* [Required work] Where the line containing "Task: Click the" appears in the records below, begin there and repeat each line exactly through the final one, dropping all pictures.

* [Supplied material]
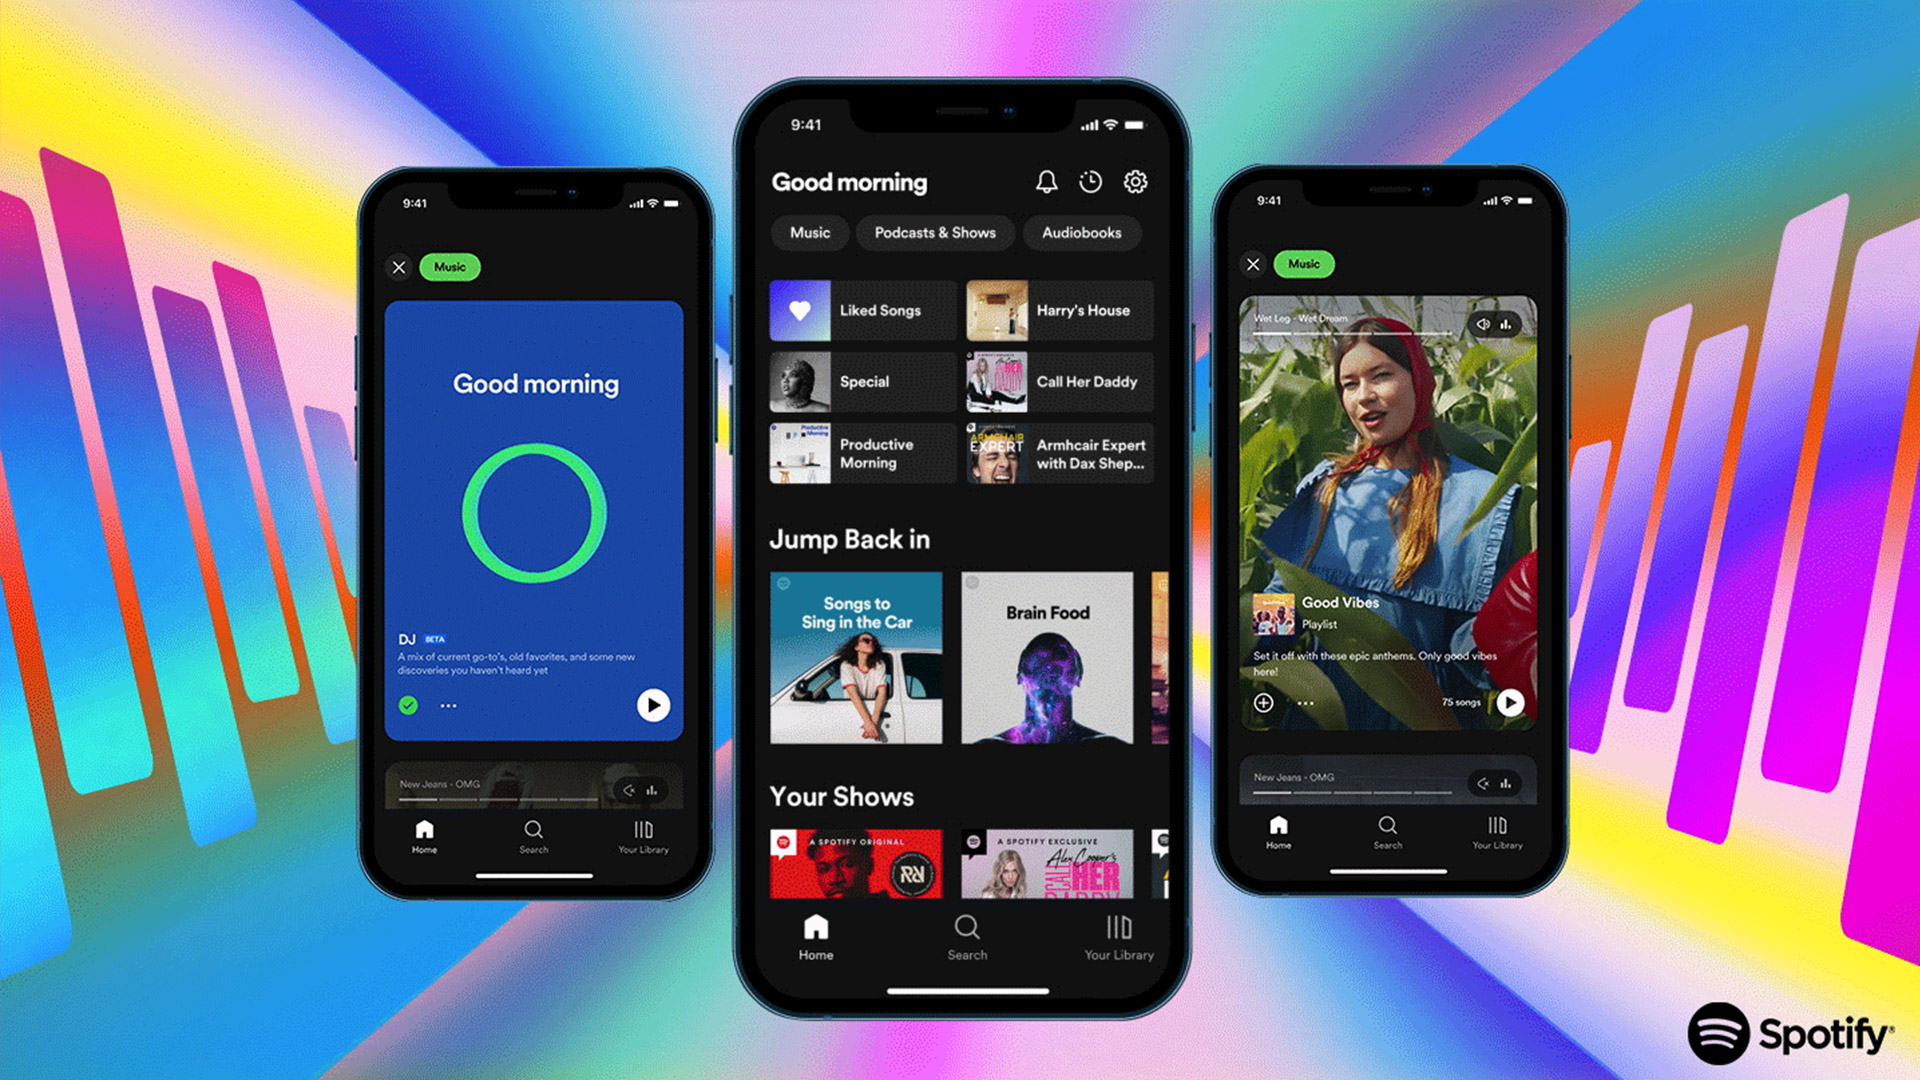Select the Music filter tab
Screen dimensions: 1920x1080
(x=808, y=232)
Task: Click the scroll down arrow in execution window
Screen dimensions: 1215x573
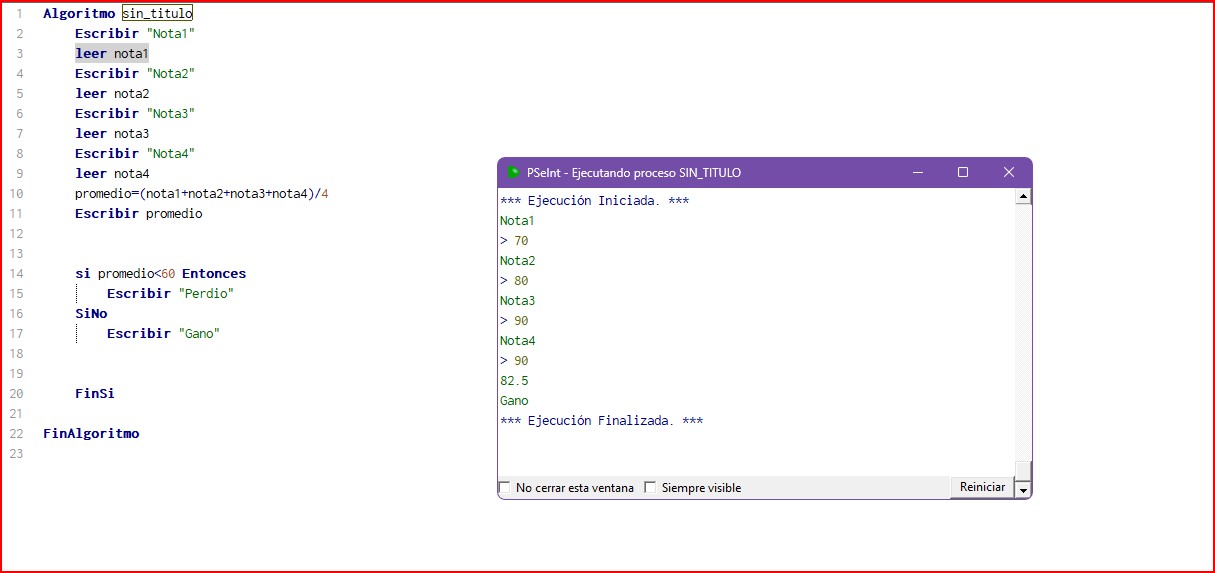Action: [x=1023, y=489]
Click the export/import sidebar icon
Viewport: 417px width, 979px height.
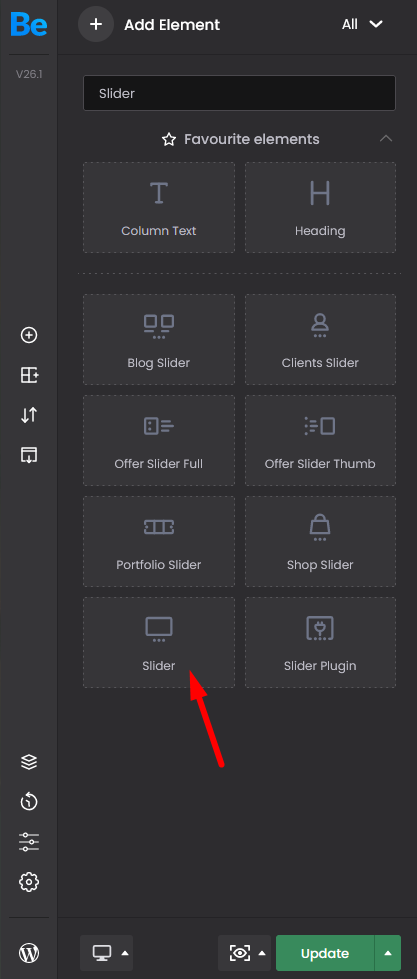coord(29,455)
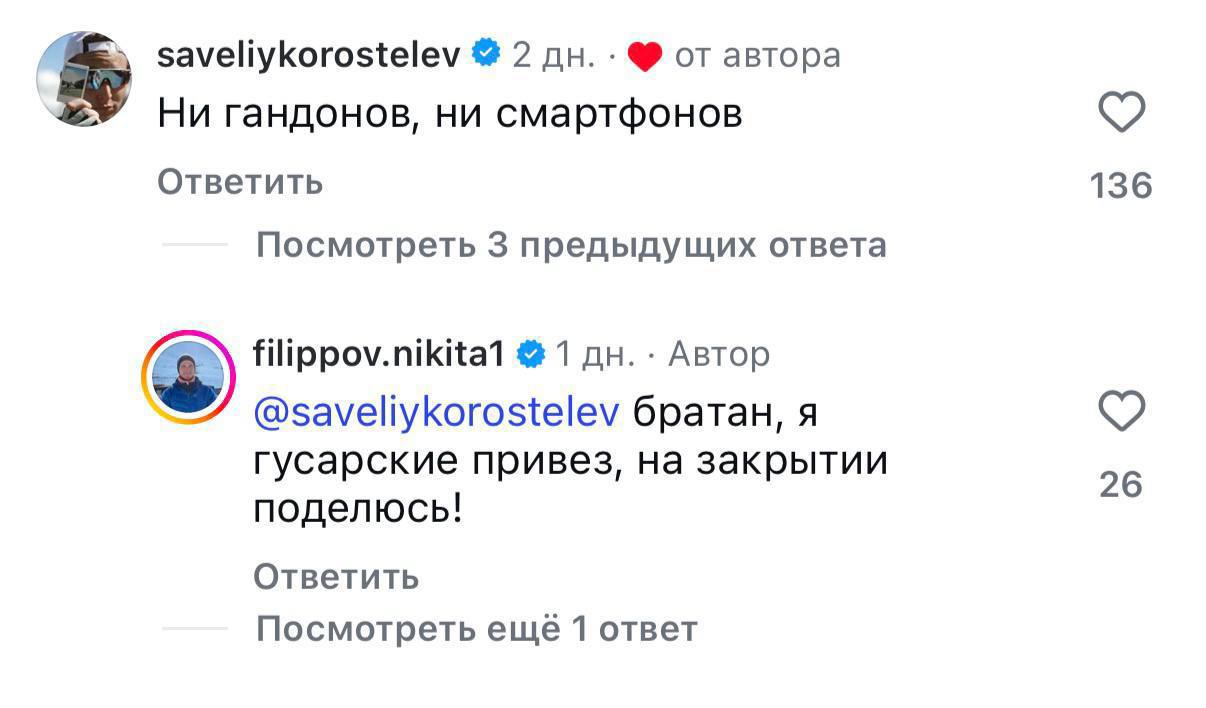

* [Result]
Task: Click the scroll down arrow in execution window
Screen dimensions: 1215x573
Action: [x=1023, y=489]
Click the export/import sidebar icon
Viewport: 417px width, 979px height.
coord(29,455)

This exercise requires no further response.